Provided data START
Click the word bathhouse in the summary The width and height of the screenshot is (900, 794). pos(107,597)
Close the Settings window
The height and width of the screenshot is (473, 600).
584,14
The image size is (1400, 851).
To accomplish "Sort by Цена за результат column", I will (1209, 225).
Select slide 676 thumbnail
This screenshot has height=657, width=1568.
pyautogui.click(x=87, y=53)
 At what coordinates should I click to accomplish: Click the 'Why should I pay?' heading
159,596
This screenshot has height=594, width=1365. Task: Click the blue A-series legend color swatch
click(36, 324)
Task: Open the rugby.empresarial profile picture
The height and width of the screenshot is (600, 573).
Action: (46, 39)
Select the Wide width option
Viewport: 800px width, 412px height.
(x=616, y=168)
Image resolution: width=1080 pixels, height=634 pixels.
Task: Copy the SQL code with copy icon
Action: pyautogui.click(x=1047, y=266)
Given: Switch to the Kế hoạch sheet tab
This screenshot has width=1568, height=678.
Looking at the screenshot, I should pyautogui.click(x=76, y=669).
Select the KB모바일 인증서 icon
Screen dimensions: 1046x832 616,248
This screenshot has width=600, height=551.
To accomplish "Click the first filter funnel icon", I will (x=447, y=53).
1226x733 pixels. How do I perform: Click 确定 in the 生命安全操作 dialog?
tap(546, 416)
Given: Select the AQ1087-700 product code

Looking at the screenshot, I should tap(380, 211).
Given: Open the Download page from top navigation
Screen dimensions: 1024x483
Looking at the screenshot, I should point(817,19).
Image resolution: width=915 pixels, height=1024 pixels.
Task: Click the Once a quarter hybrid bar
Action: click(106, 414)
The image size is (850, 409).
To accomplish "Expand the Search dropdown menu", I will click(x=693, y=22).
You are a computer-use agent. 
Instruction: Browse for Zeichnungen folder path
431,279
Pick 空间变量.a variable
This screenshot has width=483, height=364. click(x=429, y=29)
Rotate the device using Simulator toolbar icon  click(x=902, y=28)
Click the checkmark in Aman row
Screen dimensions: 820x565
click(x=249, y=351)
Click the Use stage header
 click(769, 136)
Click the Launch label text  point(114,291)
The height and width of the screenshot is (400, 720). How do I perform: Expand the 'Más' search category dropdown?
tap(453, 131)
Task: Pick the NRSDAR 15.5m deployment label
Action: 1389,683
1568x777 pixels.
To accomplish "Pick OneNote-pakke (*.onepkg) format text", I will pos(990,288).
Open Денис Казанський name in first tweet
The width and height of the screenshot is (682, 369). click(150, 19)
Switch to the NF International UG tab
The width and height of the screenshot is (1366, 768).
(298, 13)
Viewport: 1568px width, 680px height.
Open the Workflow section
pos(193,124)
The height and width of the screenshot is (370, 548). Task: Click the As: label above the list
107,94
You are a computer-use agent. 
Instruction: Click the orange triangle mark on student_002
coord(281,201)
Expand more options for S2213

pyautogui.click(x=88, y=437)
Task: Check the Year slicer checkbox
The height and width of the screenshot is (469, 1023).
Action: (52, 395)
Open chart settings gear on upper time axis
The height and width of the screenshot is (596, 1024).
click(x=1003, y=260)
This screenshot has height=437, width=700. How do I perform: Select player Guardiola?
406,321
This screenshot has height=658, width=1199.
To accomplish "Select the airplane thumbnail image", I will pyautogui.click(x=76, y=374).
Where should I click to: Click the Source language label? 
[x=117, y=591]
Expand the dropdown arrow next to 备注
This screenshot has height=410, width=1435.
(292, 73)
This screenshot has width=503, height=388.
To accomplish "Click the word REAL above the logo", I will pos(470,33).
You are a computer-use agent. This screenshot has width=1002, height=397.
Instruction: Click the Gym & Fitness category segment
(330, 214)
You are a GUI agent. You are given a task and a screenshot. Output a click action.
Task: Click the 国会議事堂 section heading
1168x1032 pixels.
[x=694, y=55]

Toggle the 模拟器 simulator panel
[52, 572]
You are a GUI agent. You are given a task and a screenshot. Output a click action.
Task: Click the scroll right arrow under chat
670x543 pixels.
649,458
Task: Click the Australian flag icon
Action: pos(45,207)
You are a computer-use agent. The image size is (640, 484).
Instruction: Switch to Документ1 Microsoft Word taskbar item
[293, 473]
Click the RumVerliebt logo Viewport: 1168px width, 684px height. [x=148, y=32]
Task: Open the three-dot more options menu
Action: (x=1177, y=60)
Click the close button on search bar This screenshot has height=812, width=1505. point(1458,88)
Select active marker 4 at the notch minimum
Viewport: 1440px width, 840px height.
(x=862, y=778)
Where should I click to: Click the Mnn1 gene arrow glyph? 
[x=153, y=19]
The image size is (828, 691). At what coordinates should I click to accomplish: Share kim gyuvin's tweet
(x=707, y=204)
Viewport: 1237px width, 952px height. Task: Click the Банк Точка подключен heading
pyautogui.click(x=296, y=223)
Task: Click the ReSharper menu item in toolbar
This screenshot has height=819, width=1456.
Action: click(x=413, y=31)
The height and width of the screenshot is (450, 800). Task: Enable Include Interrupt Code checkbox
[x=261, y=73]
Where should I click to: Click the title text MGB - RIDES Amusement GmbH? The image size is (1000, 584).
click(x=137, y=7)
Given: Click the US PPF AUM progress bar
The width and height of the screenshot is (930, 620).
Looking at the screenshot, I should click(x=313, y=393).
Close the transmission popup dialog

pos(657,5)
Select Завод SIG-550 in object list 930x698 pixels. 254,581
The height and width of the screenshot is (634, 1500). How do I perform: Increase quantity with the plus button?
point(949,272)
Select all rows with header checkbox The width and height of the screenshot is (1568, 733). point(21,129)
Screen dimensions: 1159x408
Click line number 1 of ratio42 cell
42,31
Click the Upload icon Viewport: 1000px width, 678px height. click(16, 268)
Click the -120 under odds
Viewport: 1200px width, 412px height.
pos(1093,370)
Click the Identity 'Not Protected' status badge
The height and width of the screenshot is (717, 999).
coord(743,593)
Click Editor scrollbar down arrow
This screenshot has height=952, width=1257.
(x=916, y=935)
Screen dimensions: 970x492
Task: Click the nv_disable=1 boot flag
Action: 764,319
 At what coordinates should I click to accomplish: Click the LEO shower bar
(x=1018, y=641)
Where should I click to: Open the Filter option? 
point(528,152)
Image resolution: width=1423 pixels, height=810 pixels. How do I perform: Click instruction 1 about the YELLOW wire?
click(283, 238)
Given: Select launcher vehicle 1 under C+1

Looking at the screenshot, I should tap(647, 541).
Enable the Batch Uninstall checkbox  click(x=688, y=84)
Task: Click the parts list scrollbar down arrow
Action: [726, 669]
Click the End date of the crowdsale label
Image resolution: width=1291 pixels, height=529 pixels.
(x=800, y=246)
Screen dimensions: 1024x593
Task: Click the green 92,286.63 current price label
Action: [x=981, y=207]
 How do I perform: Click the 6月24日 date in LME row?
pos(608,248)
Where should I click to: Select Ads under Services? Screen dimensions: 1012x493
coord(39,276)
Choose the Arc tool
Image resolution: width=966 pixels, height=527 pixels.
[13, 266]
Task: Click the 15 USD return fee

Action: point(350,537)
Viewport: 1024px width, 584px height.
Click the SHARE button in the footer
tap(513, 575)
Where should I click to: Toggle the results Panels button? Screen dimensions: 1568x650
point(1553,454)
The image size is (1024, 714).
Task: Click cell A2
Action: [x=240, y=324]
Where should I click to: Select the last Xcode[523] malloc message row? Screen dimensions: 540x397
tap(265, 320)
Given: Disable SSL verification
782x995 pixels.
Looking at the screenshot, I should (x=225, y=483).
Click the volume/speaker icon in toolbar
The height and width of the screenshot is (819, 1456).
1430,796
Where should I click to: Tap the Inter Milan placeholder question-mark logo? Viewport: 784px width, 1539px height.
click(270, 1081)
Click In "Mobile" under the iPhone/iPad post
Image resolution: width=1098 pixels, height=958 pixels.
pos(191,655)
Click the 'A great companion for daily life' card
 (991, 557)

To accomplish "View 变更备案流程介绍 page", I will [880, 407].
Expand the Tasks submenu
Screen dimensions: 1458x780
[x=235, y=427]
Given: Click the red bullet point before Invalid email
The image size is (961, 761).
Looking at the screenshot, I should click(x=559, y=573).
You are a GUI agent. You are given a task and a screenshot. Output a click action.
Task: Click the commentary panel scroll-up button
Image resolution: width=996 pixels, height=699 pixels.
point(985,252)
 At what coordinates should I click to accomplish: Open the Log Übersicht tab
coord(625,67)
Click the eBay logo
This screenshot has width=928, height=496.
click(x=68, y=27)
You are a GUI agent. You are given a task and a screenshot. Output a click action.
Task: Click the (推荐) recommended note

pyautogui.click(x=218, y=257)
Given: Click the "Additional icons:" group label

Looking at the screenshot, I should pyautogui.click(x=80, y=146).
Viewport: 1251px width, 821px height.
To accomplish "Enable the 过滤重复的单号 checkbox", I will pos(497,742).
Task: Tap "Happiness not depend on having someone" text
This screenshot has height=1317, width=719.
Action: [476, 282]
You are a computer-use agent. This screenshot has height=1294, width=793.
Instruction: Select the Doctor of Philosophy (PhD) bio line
Provided data END
What the task asks :: Return every line in the listing that contains the word "computer".

Response to the task ::
You are a computer-use agent. 
You are a computer-use agent. 
You are a computer-use agent. This screenshot has width=1002, height=397.
You are a computer-use agent. The image size is (640, 484).
You are a computer-use agent. This screenshot has height=1294, width=793.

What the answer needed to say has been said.